Shoaib Akhtar, a Pakistani former cricketer, took 16 five-wicket hauls during his career in international cricket. A five-wicket haul (also known as a "five–for" or "fifer") refers to a bowler taking five or more wickets in a single innings. This is regarded as a notable achievement, and as of October 2024, only 54 bowlers have taken 15 or more five-wicket hauls at international level in their cricketing careers. A fast bowler who represented his country from 1997 to 2011, BBC described Shoaib as "one of the fastest bowlers ever to play the game".

Shoaib made his Test debut in 1997 against the West Indies at the Rawalpindi Cricket Stadium, where he took two wickets in the first innings. His first Test five-wicket haul came the following year against South Africa, a match Pakistan won at the Kingsmead Cricket Ground, Durban.
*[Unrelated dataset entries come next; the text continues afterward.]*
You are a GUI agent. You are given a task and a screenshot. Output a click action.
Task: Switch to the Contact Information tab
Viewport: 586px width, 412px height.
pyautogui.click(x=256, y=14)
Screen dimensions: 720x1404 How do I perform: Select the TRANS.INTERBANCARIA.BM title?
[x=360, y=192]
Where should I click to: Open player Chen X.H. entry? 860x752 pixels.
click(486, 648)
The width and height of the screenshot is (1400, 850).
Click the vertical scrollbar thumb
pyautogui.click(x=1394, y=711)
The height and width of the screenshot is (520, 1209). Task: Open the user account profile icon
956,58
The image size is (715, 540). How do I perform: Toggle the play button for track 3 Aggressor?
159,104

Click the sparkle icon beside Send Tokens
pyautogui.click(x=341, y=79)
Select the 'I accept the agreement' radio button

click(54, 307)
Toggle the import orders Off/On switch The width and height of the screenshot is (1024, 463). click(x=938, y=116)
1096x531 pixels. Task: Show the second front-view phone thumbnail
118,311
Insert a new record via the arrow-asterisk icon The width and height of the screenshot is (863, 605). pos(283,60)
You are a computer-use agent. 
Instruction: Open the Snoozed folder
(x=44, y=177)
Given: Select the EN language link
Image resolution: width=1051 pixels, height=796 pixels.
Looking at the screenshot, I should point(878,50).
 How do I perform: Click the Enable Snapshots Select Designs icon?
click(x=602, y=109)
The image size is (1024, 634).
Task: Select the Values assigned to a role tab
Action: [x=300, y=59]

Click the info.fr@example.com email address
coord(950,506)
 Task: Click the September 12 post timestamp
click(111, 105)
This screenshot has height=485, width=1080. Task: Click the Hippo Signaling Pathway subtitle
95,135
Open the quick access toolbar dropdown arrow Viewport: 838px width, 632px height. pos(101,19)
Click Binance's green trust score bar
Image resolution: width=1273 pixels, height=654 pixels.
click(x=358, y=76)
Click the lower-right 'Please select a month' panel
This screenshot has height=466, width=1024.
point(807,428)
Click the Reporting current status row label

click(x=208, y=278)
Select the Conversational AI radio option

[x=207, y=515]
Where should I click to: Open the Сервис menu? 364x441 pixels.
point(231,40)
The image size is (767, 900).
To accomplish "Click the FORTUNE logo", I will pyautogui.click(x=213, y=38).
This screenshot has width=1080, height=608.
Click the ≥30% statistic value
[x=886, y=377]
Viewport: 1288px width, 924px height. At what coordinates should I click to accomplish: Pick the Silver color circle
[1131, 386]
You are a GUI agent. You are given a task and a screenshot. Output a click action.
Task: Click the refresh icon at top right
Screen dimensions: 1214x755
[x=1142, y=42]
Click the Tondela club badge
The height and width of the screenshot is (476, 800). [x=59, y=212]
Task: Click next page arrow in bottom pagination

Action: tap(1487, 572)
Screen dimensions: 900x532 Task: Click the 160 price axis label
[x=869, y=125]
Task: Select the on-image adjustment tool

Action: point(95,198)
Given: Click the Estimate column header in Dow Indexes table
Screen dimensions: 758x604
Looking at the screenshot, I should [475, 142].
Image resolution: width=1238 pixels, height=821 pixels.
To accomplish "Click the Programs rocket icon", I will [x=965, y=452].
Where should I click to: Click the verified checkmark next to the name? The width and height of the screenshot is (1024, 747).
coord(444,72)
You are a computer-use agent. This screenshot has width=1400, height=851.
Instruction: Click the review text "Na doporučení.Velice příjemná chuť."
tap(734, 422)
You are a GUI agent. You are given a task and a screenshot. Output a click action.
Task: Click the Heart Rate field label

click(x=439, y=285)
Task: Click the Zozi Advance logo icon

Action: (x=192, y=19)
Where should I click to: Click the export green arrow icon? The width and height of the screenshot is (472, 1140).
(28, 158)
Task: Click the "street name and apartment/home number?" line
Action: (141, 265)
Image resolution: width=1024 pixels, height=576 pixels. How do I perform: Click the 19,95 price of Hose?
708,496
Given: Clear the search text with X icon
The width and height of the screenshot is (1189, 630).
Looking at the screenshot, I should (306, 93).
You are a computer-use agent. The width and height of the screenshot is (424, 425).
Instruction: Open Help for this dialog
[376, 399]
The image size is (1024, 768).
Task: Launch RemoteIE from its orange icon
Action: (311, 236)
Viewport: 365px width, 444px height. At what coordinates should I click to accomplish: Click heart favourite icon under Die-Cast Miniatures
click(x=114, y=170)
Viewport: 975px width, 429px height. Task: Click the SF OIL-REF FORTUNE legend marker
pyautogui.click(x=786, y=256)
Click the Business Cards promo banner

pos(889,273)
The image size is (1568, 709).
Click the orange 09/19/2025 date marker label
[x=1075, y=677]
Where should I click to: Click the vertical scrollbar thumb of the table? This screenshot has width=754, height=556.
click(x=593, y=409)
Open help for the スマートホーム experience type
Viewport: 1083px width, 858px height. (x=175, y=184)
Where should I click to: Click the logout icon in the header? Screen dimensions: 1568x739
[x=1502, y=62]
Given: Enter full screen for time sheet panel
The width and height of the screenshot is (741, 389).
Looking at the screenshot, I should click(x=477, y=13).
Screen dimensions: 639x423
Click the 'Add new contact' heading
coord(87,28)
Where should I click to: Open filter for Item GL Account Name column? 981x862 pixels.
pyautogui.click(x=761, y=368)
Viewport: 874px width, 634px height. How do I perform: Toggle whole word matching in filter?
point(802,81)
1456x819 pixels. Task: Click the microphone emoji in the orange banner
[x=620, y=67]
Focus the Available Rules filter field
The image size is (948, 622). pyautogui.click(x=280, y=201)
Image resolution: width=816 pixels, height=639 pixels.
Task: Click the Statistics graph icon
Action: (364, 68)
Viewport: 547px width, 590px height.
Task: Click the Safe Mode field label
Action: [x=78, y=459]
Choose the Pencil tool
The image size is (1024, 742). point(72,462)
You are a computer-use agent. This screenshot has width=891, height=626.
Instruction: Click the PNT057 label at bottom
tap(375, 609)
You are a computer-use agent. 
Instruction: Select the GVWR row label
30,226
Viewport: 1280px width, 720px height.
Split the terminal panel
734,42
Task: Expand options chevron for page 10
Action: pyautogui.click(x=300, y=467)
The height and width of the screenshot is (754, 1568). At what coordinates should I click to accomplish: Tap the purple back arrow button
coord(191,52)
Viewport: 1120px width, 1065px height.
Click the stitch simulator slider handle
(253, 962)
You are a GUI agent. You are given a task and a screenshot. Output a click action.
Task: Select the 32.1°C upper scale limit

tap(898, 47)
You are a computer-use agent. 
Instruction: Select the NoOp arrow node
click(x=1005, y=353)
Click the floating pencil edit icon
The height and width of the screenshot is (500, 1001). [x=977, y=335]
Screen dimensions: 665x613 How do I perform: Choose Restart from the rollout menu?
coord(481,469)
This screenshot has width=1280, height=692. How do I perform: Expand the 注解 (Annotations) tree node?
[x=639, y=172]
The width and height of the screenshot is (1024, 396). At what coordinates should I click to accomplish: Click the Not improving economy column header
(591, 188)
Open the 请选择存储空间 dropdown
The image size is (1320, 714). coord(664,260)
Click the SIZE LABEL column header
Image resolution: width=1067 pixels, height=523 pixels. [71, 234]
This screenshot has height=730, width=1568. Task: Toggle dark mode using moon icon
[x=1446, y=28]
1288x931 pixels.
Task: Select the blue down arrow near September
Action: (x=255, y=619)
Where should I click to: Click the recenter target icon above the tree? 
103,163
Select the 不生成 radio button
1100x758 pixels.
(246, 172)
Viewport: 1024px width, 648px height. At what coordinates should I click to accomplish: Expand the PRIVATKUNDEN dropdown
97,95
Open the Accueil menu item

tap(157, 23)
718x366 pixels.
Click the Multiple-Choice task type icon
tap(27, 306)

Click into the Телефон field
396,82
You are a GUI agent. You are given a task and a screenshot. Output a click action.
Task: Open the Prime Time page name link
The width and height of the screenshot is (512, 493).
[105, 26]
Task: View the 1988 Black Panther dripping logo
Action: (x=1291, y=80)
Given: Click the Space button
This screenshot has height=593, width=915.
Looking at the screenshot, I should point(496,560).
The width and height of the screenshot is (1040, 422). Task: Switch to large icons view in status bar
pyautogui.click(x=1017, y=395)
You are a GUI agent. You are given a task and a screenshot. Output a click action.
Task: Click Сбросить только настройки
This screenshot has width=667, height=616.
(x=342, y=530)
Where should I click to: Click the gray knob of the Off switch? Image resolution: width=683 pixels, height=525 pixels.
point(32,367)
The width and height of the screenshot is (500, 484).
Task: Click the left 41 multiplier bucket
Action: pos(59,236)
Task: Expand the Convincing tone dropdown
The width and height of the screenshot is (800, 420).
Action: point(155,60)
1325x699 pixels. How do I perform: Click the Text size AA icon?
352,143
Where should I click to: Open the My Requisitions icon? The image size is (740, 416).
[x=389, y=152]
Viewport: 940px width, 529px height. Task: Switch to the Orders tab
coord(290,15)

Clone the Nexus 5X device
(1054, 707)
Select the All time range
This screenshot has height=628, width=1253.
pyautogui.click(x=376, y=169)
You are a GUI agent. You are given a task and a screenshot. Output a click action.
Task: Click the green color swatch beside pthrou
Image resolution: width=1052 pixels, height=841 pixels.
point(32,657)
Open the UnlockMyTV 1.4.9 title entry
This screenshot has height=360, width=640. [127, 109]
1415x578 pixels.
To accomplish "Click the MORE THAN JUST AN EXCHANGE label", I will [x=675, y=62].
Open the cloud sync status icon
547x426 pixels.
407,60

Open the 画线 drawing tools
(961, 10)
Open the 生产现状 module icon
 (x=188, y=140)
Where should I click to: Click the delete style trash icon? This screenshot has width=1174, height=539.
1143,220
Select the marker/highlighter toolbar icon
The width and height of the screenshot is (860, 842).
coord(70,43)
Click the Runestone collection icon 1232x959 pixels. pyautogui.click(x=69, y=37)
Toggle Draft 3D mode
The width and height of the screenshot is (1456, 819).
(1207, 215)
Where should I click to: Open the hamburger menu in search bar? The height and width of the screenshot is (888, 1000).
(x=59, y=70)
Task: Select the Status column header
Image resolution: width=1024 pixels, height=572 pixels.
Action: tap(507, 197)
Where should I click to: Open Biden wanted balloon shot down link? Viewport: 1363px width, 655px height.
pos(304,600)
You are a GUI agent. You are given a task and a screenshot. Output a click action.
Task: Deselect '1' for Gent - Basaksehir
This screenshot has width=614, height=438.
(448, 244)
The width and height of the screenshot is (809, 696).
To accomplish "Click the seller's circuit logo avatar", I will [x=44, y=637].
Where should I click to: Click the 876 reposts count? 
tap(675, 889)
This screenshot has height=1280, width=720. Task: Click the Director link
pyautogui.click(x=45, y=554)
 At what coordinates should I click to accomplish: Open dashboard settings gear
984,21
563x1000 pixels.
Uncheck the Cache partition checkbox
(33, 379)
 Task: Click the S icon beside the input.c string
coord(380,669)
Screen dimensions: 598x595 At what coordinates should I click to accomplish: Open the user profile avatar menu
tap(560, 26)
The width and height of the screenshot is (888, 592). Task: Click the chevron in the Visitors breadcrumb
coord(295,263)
Shoaib took a pair of five-wicket hauls against New Zealand at the Basin Reserve, Wellington in December 2003. His career-best figures for an innings were 6 wickets for 11 runs against New Zealand at the Gaddafi Stadium, Lahore, in May 2002. Shoaib took twelve five-wicket hauls in Test cricket and ten or more wickets per match twice in the format.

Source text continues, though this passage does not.